Simon Currigan  0:00  

One of the things that can lead to people producing consistently high levels of stress chemicals amongst others is a fear of transition or change. So in school, that can mean a pupil becomes highly stressed when they don't know what activities are happening or in what order they're happening. When one lesson or task is going to end, the next one's going to begin ,which adults will be teaching them in which order and so on. 

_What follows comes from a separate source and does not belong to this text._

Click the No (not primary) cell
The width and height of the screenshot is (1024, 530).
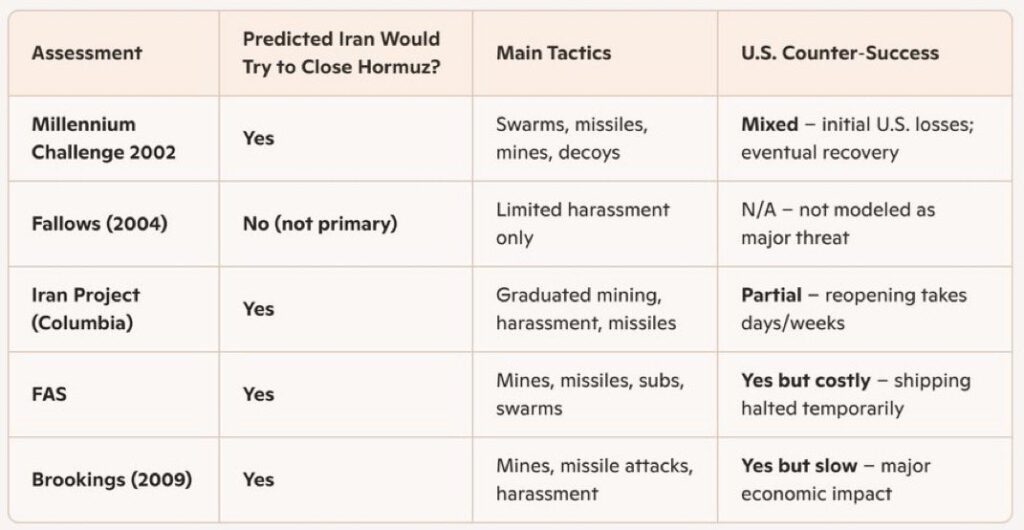[x=320, y=223]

Hi there. My name is Simon Currigan. And welcome to another quick fire episode of school behaviour secrets where I'm going to share an insight or a strategy into classroom behaviour or children's social, emotional and mental health needs that can have an impact with the children that you work with all wrapped up in a tasty 10 minute morsel. If you're wondering whether normal School Behaviour Secrets episodes have gone, don't worry, they'll return at the start of September. So today I want to talk to you about the question. Can visual timetables make a child's behaviour worse? Can they be bad? So let's start by talking about what visual timetables are, and what need they support with a lot of human behaviour is driven by stress chemicals by what's called the autonomic nervous system. And we've talked about the autonomic nervous system before in the podcast. But if you've not come across this before the job of your ANS is to manage the energy state of your body. So the lowest energy state your body can be in is asleep or dead I suppose, but then you've got bigger problems than whether visual timetables are effective. And the highest energy state is the fight flight freeze reaction where your body perceives it's in a life or death survival situation. And we spend most of our time in the middle of that scale, sort of calm and focused. And that's where our brain likes our energy state to be that middle ground is called homeostasis. Then if we spend too much time in a higher energy state, say we run across the car park to the car, if it's raining, then it wants us to naturally move back down to this middle state afterwards. And if we spend some time feeling lethargic or sapped of energy, it wants us to shift back up again. And all day long. The brain and your autonomic nervous system is scanning the world around them and trying to manage and fit energy state to the situation that we find ourselves in regulating upwards and downwards, but always kind of aiming to come back to the middle. And the chemicals it uses for this are adrenaline, noradrenaline and cortisol. You may have heard the term vagus nerve or vagal tone in respect to this, the vagus nerve is a big part of our system for regulating downwards back from a high energy state back towards the middle. And vagal tone is a sort of turn that indicates how well you're able to do that.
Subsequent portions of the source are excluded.